The evolution of TechNExt

In 2023, after 9 successful years of bringing the Dynamo community together, BeaconHouse led the strategy and vision to create a more impactful, more purposeful and more engaging festival for the north east tech sector. By creating the value proposition and pitching this to Dynamo directors the team secured headline sponsorship and curated and project managed a programme of events delivered across the north east region, over a week.


Alongside the delivery of the events, the team leads sponsorship generation for the larger events in the annual Dynamo programme, namely the Board Dinner, Conference, and Awards. The commercially successful nature of the key events that we deliver ensures the longevity of our relationship and gives the potential for further growth in the future, including expanding the cluster events programme to give even more people access to inspiration and ideas.

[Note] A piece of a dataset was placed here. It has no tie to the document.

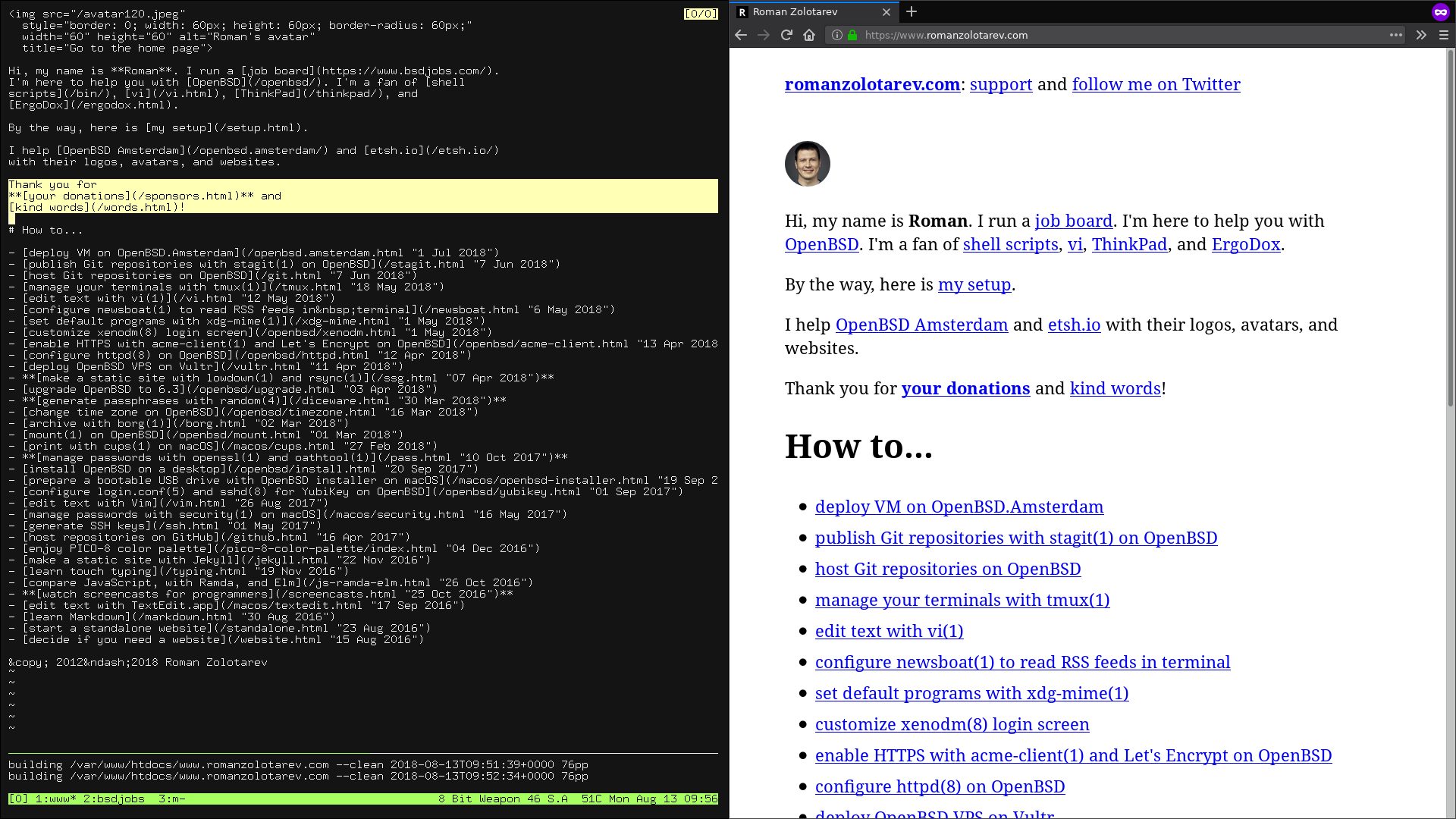Click Roman's round avatar image

(x=807, y=164)
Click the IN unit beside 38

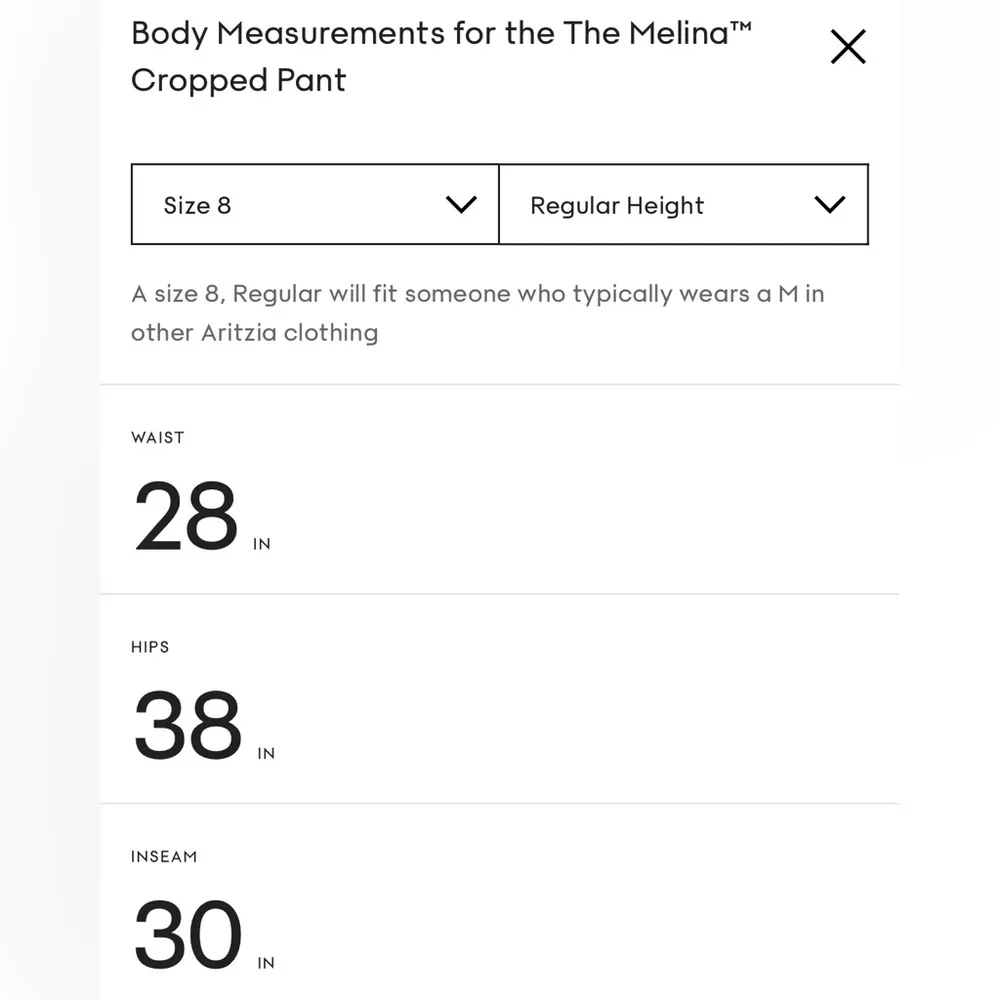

Due to the nature of the client’s work in the North East, most events are delivered here in the region. However, the impact of Dynamo on the tech landscape of the North East has meant that we have created events that have been hosted in London, including a Cluster Launch at The House of Lords!

Working together

As well as planning and delivering the Dynamo events portfolio, the BeaconHouse Events team supports on a strategic level and works alongside the Dynamo North East board to identify the vision and aims for each year, curating and evolving the event programming to fulfill the required achievements. The Dynamo team takes the lead from our experts and is incredibly receptive to new technology and innovations being incorporated into events, allowing us to push the boundaries of what is possible and deliver new and exceptional delegate experiences, even after a decade of working together. From evaluating events live using technology to adding a Peoples Choice selection to the Dynamites Awards, the Dynamo confidently trusts BeaconHouse’s expertise and we can’t wait to see what the future has in store for our partnership.

What the client says 

“Tech has historically been thought of as a sector in and around London and Dynamo is here to change that assumption. There are such great companies and great success stories here in the North East and BeaconHouse Events play a key role in making sure that the region, the UK, and the rest of the world are paying attention.

“Over the past ten years, BeaconHouse Events has been integral in making Dynamo the success that it is today. They have established themselves as an indispensable extension of our team and continue to work closely with the board to craft a full programme of self-sustainable member networking events for 10 years. Two of the stand-out events BeaconHouse have taken from concept to delivery are the hugely anticipated Dynamo Dinner, and always sold out Dynamites Awards. Working closely with the Board, BeaconHouse has been instrumental in gaining additional funding for Dynamo, allowing the expansion of the core Dynamo team, and evolution of the North East tech calendar, including our major annual celebration – TechNExt.  .

Dynamo’s future includes an enhanced number of events to encourage networking and collaboration; more perks and benefits for members, and new attempts to get more people to celebrate the successes of the region’s tech sector we are excited to work with Sarah, Sophie and the whole BeaconHouse team as we continue that journey.”